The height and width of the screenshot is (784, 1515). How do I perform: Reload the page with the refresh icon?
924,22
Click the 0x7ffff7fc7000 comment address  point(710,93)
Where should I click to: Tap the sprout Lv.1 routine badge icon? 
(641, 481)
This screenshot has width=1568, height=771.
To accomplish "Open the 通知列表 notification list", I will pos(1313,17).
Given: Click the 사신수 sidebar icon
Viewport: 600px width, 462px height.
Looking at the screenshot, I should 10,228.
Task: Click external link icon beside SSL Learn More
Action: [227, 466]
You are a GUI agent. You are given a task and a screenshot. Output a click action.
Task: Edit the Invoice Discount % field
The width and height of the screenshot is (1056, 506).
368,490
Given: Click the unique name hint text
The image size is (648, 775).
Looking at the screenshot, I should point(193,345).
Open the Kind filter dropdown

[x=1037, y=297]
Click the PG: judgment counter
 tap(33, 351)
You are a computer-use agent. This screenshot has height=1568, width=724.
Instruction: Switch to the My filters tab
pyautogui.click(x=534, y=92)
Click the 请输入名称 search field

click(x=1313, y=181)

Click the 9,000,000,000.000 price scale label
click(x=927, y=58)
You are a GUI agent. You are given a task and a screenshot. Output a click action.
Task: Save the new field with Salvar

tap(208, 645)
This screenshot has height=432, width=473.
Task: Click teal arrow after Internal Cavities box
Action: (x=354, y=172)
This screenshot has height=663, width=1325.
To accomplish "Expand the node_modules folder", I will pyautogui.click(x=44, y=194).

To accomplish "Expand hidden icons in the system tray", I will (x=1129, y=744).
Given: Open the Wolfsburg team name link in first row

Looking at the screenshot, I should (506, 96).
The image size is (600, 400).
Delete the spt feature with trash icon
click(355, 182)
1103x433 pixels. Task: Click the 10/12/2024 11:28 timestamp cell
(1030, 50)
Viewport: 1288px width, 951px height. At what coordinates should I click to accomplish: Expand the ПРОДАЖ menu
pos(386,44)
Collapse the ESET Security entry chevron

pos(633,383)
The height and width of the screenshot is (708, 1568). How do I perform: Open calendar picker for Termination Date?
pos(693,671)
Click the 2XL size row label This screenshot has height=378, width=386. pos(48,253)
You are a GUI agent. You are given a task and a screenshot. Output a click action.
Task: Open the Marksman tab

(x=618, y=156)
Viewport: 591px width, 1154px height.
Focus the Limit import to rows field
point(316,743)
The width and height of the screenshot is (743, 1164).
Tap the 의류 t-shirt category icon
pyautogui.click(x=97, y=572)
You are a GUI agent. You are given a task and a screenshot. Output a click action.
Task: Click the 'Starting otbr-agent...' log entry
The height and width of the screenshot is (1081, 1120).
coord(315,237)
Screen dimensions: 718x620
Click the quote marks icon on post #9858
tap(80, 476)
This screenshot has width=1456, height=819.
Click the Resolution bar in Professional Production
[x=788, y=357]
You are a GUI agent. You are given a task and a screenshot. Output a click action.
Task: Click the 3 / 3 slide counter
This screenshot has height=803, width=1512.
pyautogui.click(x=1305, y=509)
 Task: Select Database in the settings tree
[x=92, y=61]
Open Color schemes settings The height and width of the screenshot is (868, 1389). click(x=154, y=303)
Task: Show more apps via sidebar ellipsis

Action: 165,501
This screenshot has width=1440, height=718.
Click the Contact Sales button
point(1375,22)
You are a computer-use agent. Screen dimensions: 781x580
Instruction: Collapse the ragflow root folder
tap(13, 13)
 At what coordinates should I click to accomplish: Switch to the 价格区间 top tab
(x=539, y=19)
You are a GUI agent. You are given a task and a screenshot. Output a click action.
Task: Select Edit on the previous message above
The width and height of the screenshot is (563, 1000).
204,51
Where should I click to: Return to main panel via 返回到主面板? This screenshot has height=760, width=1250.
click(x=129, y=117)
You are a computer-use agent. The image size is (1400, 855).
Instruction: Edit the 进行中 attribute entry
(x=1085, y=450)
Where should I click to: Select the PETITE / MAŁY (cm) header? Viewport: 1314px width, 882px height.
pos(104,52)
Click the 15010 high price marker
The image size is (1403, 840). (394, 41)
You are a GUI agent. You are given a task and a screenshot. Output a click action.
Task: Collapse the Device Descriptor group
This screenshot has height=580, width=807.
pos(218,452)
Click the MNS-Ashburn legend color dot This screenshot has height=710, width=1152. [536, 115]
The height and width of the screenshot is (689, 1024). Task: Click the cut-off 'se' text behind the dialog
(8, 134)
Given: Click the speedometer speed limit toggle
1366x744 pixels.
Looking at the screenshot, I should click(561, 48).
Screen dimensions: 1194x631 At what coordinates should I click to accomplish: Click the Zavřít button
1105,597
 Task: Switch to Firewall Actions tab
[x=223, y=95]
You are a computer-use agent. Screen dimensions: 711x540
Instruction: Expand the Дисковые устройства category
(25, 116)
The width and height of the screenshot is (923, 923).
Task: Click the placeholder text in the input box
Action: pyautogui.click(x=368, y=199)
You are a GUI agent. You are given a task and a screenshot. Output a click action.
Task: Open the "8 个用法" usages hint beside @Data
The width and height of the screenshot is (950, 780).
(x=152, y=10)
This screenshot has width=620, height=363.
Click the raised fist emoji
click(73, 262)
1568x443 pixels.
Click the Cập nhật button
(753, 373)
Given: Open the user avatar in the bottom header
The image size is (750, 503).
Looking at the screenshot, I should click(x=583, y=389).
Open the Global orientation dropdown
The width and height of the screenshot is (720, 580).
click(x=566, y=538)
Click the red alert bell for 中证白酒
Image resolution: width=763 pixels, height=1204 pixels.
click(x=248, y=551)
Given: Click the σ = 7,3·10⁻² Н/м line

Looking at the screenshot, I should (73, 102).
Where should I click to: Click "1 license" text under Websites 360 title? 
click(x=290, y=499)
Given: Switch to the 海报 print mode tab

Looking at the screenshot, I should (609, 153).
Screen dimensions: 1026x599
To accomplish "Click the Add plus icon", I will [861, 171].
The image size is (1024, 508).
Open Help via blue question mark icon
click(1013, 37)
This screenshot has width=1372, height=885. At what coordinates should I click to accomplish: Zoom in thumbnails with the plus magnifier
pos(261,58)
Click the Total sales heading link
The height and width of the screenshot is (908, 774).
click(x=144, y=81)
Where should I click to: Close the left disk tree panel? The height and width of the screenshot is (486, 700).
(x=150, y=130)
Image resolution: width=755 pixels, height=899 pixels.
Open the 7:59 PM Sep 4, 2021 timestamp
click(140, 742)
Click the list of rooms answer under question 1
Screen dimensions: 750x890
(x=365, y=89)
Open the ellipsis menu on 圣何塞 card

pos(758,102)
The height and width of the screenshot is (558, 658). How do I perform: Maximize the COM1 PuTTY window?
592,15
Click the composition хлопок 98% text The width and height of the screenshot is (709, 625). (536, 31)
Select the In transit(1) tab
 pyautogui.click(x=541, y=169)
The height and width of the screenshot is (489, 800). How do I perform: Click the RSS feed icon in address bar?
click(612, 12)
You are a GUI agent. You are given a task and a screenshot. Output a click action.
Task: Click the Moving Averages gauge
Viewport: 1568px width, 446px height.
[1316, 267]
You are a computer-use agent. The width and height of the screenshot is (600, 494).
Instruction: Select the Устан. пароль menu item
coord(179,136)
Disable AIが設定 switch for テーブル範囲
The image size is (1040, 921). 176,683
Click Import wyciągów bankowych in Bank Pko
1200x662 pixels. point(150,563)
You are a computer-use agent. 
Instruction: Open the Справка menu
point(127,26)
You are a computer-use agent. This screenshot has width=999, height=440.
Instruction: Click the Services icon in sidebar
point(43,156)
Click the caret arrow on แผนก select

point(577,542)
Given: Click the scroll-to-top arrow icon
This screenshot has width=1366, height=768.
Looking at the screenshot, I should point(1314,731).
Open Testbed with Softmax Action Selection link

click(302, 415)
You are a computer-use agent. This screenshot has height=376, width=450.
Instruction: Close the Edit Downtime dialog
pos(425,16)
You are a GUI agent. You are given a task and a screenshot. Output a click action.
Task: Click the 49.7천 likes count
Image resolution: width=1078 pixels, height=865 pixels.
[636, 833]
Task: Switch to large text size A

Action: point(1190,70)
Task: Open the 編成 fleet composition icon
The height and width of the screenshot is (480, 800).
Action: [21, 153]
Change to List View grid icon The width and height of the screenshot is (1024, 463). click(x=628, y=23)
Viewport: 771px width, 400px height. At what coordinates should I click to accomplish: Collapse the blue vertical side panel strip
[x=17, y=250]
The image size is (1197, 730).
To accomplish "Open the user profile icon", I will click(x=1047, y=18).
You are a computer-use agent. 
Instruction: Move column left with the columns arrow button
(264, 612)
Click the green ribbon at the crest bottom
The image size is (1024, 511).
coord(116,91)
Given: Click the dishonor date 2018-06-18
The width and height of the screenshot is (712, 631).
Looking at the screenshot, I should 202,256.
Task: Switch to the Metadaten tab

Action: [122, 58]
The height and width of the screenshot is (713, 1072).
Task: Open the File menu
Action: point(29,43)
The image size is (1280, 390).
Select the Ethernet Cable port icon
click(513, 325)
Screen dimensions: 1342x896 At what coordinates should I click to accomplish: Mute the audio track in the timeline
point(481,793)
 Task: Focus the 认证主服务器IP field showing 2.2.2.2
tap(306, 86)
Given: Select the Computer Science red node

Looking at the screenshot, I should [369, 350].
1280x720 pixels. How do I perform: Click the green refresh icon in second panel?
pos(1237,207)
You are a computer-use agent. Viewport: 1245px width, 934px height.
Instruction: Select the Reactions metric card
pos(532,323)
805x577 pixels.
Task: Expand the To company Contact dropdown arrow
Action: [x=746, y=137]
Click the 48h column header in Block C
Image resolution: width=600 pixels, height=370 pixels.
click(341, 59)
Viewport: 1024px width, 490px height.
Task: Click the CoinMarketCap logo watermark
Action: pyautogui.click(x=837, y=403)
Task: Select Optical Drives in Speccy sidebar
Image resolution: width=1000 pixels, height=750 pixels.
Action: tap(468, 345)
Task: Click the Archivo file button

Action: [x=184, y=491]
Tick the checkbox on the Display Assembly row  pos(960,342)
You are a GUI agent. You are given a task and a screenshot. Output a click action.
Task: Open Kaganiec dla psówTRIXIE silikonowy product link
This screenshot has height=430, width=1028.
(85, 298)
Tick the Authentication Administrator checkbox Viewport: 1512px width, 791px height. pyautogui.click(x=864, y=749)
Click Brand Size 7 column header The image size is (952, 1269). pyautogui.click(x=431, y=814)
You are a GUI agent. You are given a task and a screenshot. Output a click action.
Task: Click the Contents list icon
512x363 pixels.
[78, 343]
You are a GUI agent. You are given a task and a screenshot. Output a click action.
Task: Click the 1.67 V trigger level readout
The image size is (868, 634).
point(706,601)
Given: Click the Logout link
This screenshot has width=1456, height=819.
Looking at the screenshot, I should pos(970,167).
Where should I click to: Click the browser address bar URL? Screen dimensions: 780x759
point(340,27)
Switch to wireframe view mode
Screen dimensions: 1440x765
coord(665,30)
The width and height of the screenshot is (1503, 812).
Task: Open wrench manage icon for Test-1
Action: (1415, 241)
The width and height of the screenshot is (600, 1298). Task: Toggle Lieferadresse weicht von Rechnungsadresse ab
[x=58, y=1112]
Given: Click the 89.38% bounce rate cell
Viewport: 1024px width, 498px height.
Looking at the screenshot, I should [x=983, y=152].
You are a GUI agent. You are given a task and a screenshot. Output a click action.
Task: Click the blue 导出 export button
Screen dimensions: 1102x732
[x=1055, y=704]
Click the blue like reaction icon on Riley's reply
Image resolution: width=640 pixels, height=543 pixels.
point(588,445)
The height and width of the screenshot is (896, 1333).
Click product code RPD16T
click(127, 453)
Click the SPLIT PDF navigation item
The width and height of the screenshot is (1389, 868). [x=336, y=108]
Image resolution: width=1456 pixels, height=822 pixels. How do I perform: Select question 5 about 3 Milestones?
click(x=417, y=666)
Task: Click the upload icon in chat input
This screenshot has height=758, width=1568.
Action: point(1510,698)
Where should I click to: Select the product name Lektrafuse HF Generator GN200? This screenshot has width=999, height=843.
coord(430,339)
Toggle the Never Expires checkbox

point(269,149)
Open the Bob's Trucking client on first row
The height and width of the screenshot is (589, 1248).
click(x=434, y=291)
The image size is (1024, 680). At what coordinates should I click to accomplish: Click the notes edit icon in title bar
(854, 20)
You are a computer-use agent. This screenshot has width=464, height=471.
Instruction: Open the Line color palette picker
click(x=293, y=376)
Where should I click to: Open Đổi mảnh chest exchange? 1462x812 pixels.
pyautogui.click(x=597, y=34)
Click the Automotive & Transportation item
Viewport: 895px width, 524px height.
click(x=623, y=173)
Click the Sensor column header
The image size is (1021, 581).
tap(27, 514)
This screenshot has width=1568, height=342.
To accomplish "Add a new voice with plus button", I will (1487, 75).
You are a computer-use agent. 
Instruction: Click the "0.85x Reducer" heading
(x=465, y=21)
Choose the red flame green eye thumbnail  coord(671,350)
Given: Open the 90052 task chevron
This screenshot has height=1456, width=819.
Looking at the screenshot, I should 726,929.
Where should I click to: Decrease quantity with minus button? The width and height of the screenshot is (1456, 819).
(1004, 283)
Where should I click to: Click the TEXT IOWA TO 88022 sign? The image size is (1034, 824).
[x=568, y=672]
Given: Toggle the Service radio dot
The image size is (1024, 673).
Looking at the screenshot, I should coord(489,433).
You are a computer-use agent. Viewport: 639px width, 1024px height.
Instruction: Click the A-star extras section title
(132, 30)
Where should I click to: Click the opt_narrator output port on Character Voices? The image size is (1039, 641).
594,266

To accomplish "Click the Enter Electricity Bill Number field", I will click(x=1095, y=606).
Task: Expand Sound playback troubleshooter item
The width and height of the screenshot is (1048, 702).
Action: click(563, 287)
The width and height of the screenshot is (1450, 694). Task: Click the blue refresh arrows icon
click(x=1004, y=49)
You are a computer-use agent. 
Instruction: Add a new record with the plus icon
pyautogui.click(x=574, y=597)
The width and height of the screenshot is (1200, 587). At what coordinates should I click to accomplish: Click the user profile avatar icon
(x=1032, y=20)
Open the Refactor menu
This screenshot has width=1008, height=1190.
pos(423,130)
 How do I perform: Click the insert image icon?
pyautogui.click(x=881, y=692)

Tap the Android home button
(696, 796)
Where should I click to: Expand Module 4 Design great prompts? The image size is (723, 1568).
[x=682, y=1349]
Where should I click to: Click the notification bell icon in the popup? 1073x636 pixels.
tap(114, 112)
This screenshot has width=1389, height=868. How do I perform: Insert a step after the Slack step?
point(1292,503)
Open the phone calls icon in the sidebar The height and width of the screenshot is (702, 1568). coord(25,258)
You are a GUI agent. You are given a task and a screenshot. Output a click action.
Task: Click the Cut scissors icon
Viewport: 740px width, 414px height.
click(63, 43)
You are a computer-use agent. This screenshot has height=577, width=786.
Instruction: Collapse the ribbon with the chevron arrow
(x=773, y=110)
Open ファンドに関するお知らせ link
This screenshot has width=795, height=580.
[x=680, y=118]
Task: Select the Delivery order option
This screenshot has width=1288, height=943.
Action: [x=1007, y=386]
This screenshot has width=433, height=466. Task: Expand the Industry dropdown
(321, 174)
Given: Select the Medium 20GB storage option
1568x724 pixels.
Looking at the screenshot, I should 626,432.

### Exercise requirements
From the data above, output only the lines between the line containing "The image size is (868, 634)." and the line containing "Click the blue like", inclusive, exactly as written.

### Solution for this exercise
The image size is (868, 634).
point(706,601)
Given: Click the Logout link
This screenshot has width=1456, height=819.
Looking at the screenshot, I should pos(970,167).
Where should I click to: Click the browser address bar URL? Screen dimensions: 780x759
point(340,27)
Switch to wireframe view mode
Screen dimensions: 1440x765
coord(665,30)
The width and height of the screenshot is (1503, 812).
Task: Open wrench manage icon for Test-1
Action: (1415, 241)
The width and height of the screenshot is (600, 1298). Task: Toggle Lieferadresse weicht von Rechnungsadresse ab
[x=58, y=1112]
Given: Click the 89.38% bounce rate cell
Viewport: 1024px width, 498px height.
Looking at the screenshot, I should [x=983, y=152].
You are a GUI agent. You are given a task and a screenshot. Output a click action.
Task: Click the blue 导出 export button
Screen dimensions: 1102x732
[x=1055, y=704]
Click the blue like reaction icon on Riley's reply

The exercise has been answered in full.